(Bloomberg) – Formidable Asset Management LLC, a hedge fund that bet on electric-vehicle maker Workhorse Group Inc., and battery maker Nano One Materials Corp. is now putting its money on a lithium mining company.
The Cincinnati-based fund sees Lithium Americas Corp. as a “differentiated operator” within the sector that has imminent production, a strategic location for some of its operations and undervalued assets, the fund wrote in a research report on Friday.
“Based on the valuation of its competitors (relative to their potential production/earnings) as well as recent prices paid for assets by its competitors, LAC’s current market cap is well below what we believe the value of its assets to be,” firm said in its report.
The estimated fair value for the stock is between $15 and $22, which is significantly higher than its Sept. 24 close of $7.18. The stock gained 19% in U.S. trading on Friday and closed at $8.54 with a market cap of about $771 million. Formidable didn’t specify the size of its position in the miner.
The hedge fund also noted that its fair value analysis excludes the potential for a higher share price if the market valued Lithium Americas as a battery company, as opposed to just a producer of the raw material.
“Even at ‘normal’ lithium prices, the company is being given almost no credit for its Thacker Pass opportunity, which has the potential to be twice as valuable as its Argentinian operation,” it said.

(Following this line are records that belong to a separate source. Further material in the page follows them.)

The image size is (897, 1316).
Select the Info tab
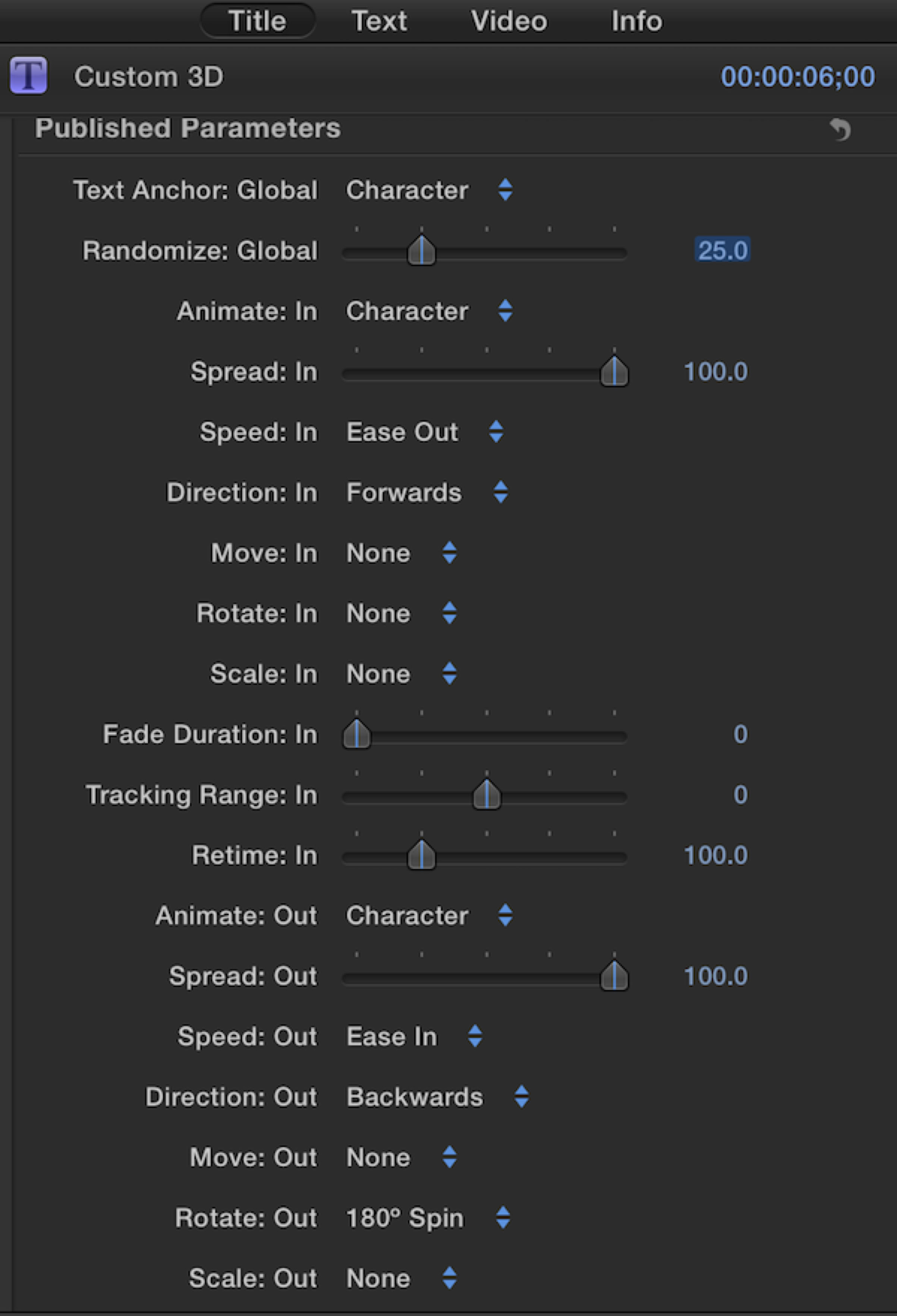coord(637,22)
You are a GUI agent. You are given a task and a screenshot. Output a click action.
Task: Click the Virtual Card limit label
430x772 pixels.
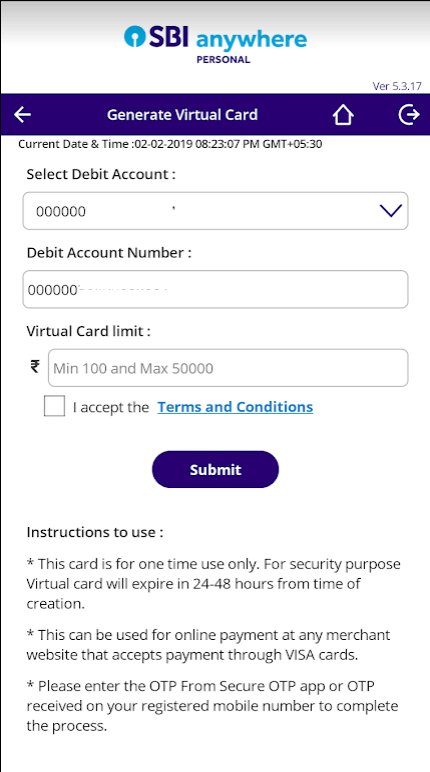point(89,331)
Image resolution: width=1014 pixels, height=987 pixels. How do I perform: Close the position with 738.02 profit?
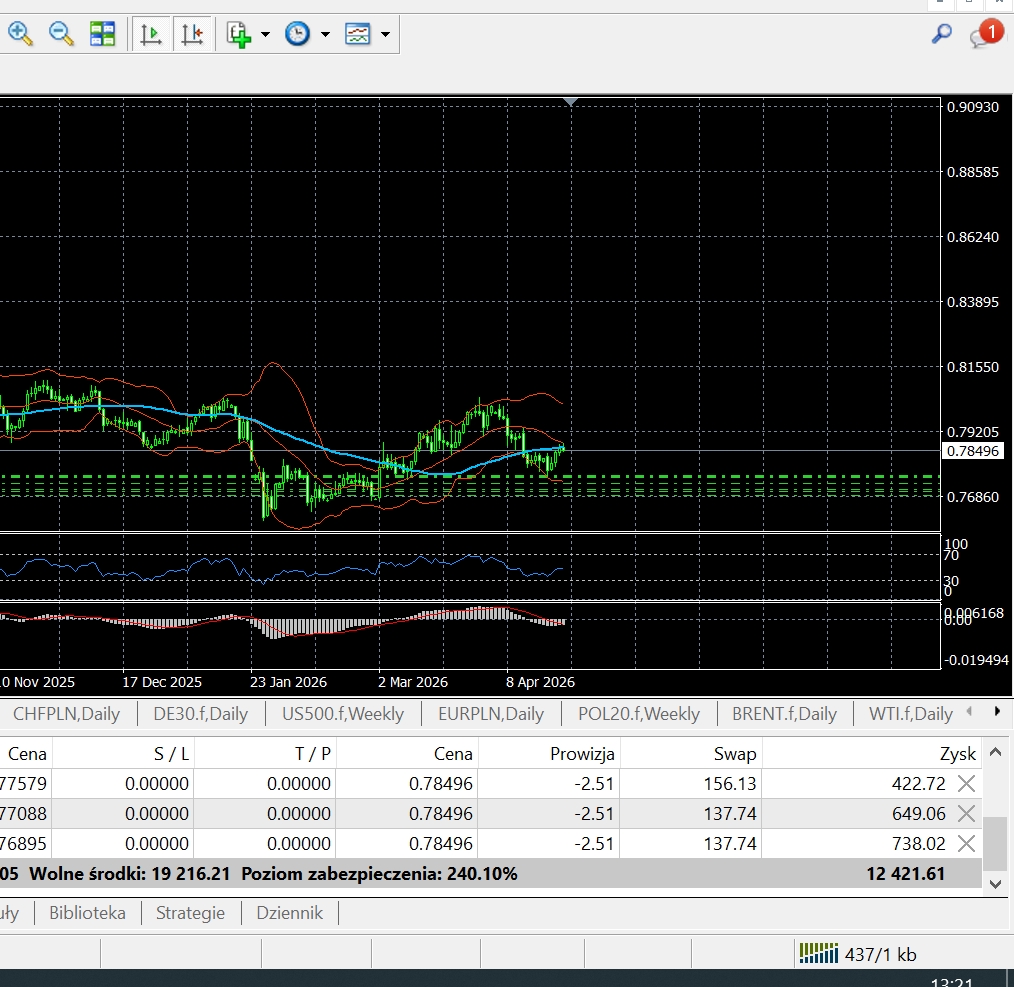point(966,844)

Formidable’s bet on electric-vehicle maker Workhorse Group earlier this year, helped the fund rally about 25% in June, beating the S&P 500. The main contributor to the fund’s June performance was its stake in Workhorse, according to a letter seen by Bloomberg. Workhorse surged 600% in the month of June, making it the second-best performing stock on the Nasdaq Composite Index. Since then, Workhorse has climbed another 43%.